▶ SOURCE TEXT:
=== Section Start ===
This serves as an ongoing post for companies attempting to bring Deep Learning to radiology. We welcome any sized company in this arena to list their name. We’d like to keep the companies’ bios up to date as they advance in the market.
Lunit is one of the oldest (founded 2013) deep learning startups, and the one to watch going forward. They are on the short-lists of deep learning companies overall, even outside of medicine (Forbes, VentureBeat, CB Insights, etc.). A few features make Lunit stand-out from the rest:
a. The founders are technically savvy, having published eight scientific articles on deep learning. Their approach is to develop the scientific clout and validate results before marketing the technology.
b. They’ve won numerous awards include ranking highly on the ImageNet competition, and earning first place in the MICCAI 2016 Tumor Proliferation Assessment Challenge. These successes are impressive considering their focus was on pathology data and only recently (2015) entered the radiology space.
=== Section End ===
▶ EXTRACTED RECORDS:
=== Section Start ===
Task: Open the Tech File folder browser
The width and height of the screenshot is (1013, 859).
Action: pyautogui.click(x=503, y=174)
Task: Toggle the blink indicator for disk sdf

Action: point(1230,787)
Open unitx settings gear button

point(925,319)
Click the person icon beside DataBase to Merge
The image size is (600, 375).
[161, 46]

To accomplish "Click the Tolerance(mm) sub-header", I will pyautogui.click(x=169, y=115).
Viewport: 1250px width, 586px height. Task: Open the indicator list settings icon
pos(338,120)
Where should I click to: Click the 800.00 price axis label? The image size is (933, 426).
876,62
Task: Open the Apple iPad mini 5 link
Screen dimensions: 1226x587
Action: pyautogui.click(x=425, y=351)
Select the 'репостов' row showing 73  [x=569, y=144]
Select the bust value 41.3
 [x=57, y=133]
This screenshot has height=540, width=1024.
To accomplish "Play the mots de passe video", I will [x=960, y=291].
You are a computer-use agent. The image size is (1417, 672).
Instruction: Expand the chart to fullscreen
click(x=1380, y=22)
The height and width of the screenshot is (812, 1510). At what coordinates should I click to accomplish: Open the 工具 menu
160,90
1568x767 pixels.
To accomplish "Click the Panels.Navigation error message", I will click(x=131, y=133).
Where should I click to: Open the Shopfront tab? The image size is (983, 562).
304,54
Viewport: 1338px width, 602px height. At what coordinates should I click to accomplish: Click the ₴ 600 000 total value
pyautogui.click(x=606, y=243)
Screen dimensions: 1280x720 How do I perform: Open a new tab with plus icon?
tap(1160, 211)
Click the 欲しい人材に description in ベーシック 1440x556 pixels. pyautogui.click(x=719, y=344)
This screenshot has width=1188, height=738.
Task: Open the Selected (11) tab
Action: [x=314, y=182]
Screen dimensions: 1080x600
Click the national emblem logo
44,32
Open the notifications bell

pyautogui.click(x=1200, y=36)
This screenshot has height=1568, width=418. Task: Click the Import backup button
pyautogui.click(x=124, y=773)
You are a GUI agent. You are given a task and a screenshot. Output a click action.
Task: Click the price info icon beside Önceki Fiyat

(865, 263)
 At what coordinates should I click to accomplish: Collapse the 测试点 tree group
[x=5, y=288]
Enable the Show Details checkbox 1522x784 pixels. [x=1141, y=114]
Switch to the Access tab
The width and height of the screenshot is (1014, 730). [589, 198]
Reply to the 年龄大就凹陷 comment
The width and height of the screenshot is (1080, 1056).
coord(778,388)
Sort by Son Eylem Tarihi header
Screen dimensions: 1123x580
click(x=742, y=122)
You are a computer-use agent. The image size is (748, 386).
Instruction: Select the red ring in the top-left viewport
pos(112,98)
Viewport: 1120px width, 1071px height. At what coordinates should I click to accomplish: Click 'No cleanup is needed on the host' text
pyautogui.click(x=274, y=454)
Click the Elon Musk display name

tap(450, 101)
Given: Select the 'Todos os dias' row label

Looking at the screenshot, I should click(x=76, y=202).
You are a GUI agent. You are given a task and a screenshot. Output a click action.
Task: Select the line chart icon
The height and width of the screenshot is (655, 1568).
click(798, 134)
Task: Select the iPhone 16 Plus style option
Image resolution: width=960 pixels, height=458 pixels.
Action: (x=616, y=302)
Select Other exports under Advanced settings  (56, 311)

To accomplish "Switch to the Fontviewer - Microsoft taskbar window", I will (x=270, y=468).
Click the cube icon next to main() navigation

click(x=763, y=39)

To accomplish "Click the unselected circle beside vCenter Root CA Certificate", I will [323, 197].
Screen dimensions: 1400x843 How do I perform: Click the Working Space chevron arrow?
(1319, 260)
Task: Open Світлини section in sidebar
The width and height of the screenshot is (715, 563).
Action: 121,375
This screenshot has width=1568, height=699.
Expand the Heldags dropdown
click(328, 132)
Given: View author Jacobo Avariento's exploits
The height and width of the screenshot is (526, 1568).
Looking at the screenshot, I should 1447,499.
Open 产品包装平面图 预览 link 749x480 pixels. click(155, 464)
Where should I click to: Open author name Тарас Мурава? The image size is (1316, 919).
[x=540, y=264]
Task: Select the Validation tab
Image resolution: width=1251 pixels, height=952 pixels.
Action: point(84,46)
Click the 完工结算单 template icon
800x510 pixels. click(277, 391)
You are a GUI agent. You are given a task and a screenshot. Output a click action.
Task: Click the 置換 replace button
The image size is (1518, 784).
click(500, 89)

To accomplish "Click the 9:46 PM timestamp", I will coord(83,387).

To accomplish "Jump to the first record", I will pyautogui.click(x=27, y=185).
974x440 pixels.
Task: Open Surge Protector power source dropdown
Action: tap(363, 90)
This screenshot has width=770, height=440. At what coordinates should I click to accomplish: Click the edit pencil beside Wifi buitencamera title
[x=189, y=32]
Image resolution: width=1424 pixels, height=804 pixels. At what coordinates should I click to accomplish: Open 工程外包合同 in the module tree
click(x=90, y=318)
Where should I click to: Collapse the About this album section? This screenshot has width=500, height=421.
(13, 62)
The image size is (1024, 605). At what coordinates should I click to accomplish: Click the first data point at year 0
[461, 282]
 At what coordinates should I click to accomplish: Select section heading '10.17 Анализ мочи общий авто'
=== Section End ===
Return the stretch of the post on deep learning companies in radiology from "b. They’ve won" through "the radiology space.", copied word for word.

b. They’ve won numerous awards include ranking highly on the ImageNet competition, and earning first place in the MICCAI 2016 Tumor Proliferation Assessment Challenge. These successes are impressive considering their focus was on pathology data and only recently (2015) entered the radiology space.